Friday Five, Vol. 93
Redemption, discipline, and out-of-this-world animation are all here in this week's Friday Five. And, of course, there are plenty of laughs to go around! So dig in and enjoy Volume 93!
We're excited to kick off the week with multimedia project that pushes some boundaries in not just music, but animation as well. Kid Cudi has always been on the cutting edge of the industry, making things that are very different from his peers. Entergalactic takes that to the extreme, though. First off, the project is a stellar new album from one of hip-hop's most interesting artists. Then, on top of it, there is a comprehensive animated musical that serves as the visual component on the album, and lives on Netflix. Cudi didn't half-ass this one; he got some high-end creators from the TV/film industry to collaborate on the feature. The album itself plays best as a whole piece, letting it flow through, one song to the next. But of course, it all works best the way it was intended to be experienced: on Netflix, with the visuals and the music. The creative process behind it all is really cool, as Kid Cudi started with the music before moving to the storyboard, and finally approaching writers to work through a script. That's a total reversal of most projects, and in this case, it really works. We love talking about creators doing things we haven't seen before, and not only did this accomplish that, but it also combined so many of our interests that we had no choice but to highlight it.
The Redeem Team
Apparently we were really into Netflix this week, because we had our eyes on a new doc on the streamer, too. While it's hard to think of the US Men's National Basketball Team as being underdogs in any form of international competition, in the 2008 Olympics, there were a lot of doubts about the squad. A major disappointment in the 2004 Olympics led to a total overhaul of the program, and The Redeem Team documents the turnaround. It's wild to see that such a collection of talent was ever doubted, but in the moment, people really weren't sure it would work. The documentary is special for a lot of reasons, not the least of which is getting to watch the late Kobe Bryant in all his greatness, pushing his teammates to victory. We also get to see how a young LeBron James was at the pinnacle of the sport, and how he interacted with his future teammates Dwyane Wade and Chris Bosh. The doc features interviews and game action from a mix of active and retired players, all superstars in the league, who all managed to mesh and win gold. The creative team was also behind the 2020 hit The Last Dance, so we definitely trust them to come up with another compelling way to tell an old sports story. It might be a surprise to find inspiration from such a loaded roster, but it is refreshing to see that even people as talented as that have their moments of doubt.

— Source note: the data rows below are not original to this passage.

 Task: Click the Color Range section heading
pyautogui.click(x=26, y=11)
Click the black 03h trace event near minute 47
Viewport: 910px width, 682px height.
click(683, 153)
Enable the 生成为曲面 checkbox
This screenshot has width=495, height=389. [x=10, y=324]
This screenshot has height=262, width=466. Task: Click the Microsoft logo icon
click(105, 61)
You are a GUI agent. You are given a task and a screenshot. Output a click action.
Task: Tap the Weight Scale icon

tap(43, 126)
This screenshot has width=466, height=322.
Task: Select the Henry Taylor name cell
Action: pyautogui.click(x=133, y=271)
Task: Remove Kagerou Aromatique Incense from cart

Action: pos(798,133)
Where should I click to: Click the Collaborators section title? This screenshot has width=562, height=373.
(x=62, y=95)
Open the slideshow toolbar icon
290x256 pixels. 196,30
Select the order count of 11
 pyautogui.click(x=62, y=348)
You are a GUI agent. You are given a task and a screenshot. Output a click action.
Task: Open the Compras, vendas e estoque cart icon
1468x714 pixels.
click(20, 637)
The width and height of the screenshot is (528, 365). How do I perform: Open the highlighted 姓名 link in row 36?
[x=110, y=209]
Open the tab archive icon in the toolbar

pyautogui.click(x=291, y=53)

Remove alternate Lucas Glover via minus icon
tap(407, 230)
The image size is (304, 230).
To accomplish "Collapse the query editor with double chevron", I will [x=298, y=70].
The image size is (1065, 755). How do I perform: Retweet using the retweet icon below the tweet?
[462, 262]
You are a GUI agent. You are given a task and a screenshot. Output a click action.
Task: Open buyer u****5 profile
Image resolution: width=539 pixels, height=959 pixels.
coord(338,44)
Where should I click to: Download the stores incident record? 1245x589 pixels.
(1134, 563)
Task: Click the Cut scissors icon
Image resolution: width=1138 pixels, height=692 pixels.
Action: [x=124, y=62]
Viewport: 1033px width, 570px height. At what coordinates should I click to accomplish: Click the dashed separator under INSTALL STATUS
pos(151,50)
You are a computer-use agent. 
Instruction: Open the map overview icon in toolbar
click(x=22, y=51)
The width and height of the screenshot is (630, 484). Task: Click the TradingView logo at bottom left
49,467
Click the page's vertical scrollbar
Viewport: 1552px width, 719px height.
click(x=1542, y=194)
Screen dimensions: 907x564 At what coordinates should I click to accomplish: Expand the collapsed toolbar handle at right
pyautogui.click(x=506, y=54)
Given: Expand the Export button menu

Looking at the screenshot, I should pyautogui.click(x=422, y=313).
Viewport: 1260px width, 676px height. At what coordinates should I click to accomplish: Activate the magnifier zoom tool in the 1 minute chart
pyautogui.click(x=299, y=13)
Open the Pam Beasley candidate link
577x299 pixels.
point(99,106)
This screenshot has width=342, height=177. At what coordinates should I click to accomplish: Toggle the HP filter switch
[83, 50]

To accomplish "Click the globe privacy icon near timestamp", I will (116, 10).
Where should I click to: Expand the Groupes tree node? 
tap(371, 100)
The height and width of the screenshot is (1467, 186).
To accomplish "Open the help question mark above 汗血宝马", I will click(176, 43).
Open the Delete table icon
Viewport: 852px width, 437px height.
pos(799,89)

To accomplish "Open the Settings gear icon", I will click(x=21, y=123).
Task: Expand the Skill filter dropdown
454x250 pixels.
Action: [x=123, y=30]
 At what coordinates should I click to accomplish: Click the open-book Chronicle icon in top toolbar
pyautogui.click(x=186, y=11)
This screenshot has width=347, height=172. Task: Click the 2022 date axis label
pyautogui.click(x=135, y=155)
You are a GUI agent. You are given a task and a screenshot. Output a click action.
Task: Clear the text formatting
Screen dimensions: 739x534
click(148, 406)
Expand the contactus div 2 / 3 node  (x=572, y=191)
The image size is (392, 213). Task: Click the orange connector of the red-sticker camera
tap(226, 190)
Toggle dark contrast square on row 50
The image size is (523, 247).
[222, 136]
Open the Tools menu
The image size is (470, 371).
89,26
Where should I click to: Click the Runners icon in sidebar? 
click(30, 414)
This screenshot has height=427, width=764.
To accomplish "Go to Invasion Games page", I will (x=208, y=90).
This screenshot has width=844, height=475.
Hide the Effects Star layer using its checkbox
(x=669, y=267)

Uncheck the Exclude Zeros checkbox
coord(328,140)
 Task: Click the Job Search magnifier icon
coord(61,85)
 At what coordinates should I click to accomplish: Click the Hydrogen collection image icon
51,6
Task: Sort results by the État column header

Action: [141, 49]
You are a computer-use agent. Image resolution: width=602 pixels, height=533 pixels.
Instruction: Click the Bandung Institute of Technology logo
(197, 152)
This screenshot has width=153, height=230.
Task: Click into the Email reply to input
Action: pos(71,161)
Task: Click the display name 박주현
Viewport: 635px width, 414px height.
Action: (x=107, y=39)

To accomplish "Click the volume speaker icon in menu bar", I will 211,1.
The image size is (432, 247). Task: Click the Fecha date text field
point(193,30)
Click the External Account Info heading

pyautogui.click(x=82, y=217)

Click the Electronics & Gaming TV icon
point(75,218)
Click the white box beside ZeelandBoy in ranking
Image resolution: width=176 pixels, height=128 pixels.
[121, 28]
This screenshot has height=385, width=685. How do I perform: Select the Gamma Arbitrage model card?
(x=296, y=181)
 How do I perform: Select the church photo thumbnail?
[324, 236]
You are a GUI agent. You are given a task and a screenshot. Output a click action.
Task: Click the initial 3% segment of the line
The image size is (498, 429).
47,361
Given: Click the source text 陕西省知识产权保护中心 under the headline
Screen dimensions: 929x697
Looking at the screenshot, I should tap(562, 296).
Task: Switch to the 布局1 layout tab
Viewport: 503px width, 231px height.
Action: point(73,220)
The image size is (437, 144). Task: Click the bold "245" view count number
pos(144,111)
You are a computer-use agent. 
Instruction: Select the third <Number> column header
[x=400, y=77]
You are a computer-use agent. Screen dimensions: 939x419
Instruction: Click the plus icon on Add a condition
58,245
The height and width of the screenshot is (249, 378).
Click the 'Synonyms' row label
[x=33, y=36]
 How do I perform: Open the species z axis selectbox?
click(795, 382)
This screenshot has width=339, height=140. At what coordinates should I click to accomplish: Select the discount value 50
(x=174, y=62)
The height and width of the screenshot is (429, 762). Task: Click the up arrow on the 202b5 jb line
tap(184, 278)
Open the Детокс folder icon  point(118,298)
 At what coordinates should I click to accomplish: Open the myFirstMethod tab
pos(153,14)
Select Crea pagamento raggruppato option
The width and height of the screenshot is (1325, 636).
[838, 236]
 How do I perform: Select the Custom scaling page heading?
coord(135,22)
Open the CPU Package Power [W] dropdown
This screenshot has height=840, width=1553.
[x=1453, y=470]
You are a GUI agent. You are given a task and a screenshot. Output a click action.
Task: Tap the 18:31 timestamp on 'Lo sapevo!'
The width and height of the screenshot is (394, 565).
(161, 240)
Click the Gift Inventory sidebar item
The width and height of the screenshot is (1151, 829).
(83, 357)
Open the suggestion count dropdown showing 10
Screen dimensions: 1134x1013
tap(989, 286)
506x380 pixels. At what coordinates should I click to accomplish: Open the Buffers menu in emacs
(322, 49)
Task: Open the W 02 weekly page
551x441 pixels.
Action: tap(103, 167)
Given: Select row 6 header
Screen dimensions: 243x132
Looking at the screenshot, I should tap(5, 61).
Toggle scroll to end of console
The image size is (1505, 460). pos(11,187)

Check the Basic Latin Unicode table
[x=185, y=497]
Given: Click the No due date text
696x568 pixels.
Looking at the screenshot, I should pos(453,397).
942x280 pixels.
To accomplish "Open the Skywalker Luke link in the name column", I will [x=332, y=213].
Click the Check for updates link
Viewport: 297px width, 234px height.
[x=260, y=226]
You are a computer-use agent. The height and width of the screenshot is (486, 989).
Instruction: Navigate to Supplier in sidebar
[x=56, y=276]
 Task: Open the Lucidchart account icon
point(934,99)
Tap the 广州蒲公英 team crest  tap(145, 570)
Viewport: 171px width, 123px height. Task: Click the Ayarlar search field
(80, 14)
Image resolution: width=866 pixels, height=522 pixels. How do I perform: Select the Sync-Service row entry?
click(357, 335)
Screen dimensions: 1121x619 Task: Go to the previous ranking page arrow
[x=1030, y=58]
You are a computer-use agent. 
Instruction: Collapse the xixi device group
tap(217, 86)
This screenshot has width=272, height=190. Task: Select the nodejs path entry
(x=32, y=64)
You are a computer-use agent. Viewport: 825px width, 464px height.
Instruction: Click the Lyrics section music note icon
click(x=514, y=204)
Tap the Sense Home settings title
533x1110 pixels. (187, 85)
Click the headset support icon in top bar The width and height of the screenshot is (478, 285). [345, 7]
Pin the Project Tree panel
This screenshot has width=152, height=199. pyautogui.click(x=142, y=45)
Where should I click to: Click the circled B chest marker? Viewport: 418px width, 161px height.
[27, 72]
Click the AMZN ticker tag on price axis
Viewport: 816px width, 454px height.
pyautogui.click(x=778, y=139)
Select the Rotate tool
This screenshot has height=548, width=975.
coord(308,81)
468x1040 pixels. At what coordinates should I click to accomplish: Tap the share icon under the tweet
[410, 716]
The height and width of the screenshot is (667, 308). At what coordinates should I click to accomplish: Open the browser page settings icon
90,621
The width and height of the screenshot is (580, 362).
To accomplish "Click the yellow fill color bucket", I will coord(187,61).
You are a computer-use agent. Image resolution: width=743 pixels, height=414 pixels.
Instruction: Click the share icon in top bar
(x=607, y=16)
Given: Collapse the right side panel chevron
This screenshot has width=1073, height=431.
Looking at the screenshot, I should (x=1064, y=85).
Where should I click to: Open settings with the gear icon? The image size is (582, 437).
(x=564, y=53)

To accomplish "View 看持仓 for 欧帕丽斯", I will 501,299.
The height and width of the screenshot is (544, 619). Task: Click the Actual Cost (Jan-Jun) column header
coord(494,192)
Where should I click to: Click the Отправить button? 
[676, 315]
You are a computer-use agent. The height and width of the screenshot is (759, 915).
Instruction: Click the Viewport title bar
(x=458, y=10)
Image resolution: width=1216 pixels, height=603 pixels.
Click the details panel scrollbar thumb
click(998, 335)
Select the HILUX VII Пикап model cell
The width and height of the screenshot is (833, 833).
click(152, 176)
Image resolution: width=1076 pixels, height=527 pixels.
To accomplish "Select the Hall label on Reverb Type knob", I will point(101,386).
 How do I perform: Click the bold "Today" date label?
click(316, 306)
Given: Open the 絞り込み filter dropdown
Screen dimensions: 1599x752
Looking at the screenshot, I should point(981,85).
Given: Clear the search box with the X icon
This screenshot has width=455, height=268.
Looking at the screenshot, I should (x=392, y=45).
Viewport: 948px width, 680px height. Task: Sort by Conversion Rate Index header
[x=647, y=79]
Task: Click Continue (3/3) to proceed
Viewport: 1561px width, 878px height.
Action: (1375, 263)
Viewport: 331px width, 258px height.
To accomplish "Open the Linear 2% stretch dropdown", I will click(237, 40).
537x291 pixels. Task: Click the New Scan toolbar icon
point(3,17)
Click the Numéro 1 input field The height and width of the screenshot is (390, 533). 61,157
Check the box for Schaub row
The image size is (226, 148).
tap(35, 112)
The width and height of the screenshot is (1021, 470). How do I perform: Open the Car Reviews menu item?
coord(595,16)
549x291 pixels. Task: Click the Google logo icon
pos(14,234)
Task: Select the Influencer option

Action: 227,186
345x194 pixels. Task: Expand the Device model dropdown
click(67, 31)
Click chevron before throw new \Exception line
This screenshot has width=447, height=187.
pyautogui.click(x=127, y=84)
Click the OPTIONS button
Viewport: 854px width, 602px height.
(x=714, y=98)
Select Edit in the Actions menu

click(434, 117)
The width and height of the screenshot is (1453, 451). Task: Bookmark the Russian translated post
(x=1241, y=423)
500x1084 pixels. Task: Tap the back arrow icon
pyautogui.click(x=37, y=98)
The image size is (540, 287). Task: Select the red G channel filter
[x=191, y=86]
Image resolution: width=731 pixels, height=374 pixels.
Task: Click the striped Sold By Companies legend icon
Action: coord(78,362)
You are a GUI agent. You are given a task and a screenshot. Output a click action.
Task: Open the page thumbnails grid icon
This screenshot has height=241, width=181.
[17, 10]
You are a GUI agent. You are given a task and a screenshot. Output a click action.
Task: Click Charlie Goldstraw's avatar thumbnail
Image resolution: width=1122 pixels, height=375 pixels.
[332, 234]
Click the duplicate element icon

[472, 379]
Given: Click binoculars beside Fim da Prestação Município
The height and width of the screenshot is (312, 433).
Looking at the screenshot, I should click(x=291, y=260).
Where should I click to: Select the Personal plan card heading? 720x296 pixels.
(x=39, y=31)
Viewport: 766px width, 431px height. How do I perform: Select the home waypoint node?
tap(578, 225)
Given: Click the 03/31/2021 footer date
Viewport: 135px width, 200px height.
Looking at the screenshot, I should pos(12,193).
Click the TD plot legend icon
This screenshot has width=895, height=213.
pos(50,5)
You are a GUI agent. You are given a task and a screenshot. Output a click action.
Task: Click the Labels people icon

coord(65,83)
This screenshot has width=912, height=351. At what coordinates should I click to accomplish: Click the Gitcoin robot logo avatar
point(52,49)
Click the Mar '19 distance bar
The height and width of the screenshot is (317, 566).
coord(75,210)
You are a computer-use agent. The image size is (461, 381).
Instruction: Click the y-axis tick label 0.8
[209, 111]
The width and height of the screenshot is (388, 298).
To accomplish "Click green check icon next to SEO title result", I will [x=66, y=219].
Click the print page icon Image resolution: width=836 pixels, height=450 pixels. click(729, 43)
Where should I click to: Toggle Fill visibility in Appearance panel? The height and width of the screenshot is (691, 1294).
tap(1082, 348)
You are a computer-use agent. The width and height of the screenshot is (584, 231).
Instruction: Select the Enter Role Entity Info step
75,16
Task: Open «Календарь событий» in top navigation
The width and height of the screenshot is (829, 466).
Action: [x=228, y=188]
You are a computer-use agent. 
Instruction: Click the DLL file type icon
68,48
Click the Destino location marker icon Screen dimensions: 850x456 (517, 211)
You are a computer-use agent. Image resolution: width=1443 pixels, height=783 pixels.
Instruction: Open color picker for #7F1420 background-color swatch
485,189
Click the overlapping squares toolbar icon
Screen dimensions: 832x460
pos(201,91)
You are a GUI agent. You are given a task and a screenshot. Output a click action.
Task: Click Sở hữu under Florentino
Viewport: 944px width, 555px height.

Studio comedies, and studio rom-coms, have definitely suffered in recent years, but Billy Eichner is here to put a new twist on the genre. The Billy on the Street star is out to change the game, with a revolutionary rom-com centered on a gay romance. Bros is directed and co-written by Nicholas Stoller, who delivered some of our favorite comedies like Forgetting Sarah Marshall and Neighbors, and obviously Eichner's fame precedes him. It's also produced by (and has the blessing of) Judd Apatow, the king of the 21st Century studio comedy, so it's safe to say Bros was in good hands. We don't often get to go see a big comedy in theaters, so we definitely recommend going to check it out, especially because they play better in a theater with communal laughs. Beyond that, a lot of the big-name, Oscar-bait films are absolutely tanking lately, so you can take a beat and go check out a comedy that will actually leave you feeling good about your trip to the theater.
Saturday Night Live
Speaking of laughs, the longest institution in mainstream comedy started back up this week, and it had a refreshing start. The season premiere kicked off with a great cold open parodying the Manningcast, with Miles Teller pulling off a great Peyton Manning impression. They were also more than happy to make fun of themselves, taking aim at both the "rebuilding" nature of the season, and the perhaps over-reliance on political sketches in recent years. SNL also let themselves get weird with a couple of sketches, including a McDonald's commercial parody and a parody of finance bros out at a New York bar. Everyone from newcomer Michael Longfellow to 20-year vet Kenan Thompson had a big role to play, and they all played it well. It shouldn't be a surprise, but host Miles Teller more than held his own on the show, showing off some comedic chops that he usually saves for the big screen. And, to top it all off, Kendrick Lamar was the musical guest! It was a great start to a brand new era of SNL given the roster turnover, and we can't wait to see what else the season has in store.
It's been a while, but this week, we've got a creator to highlight on Instagram. Justin Rasch, the director, animator, and co-owner of Stunt Puppet Pictures, has an account that immediately caught our eye this week. Rasch has worked on some really cool stop-motion animation projects, but beyond just the animation, we love his account for the revealing behind-the-scenes videos he posts. He posts time-lapse videos of the insanely time-intensive process that it takes to just create a simple animated video with puppets or models. Such intricate movements and precise attention to detail are really impressive, and it is super inspiring to see a creative give such focus and time to the process. When we see animation on our TV, we might not think about how intense the creation of it is -- Rasch's account is a good reminder of the work that goes in.